After the real estate market crash, creative plaintiff’s attorneys in eastern North Carolina were quick to turn to the Equal Credit Opportunity Act (ECOA), 15 U.S.C. § 1691 et seq., and its implementing regulations, 12 C.F.R. §202.1 et seq. (commonly known as Reg B), to release guarantors of their obligations for failed real estate investments. Litigation focused heavily on spousal guarantees, because while there is not a blanket prohibition against spousal guarantees under ECOA, determinations of when a spousal guaranty is permissible are confusing at best and a potential minefield for lenders.
In RL Regi North Carolina v. Lighthouse Cove (Lighthouse), the North Carolina Court of Appeals, in a unanimous affirmation of the trial court, found the lender violated ECOA by requiring a spousal guaranty. In Lighthouse, a wife guaranteed the debt of her husband’s real estate development business even though she was not a member of the borrowing entity, nor an owner of the collateral securing the loan. Based on these facts, the court determined the act of obtaining the guaranty was a “requirement” in violation of ECOA. Although the wife executed a forbearance agreement after the borrower’s initial default, inclusive of a provision waiving all defenses, the court found the waiver did not include the defense that the guaranty was acquired in violation of ECOA.

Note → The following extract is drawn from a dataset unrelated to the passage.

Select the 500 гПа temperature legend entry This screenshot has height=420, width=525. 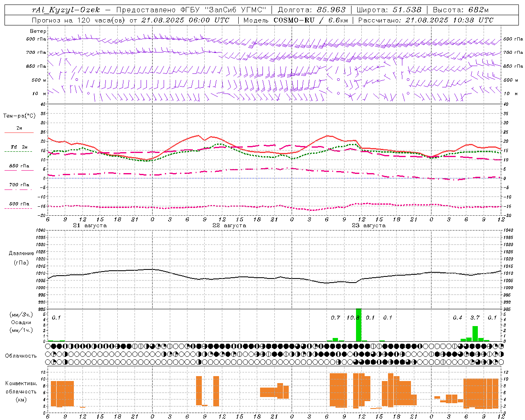click(19, 204)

On further appeal, the Supreme Court of North Carolina, in its review of Lighthouse, found it unnecessary to wade into the ECOA quagmire determining instead the forbearance agreement and resulting waiver was enforceable. The court highlighted that parties routinely forego claims in the course of settlement; and, in Lighthouse, the waiver of claims was a negotiated benefit of the agreement with the lender to forbear. Therefore, while the state of spousal guarantees remains confusing, creditors conducting business in North Carolina gained an important take-away: carefully draft forbearance agreements, modifications, and renewals. Ensuring documentation includes waivers may be the difference between recovery of indebtedness or loss.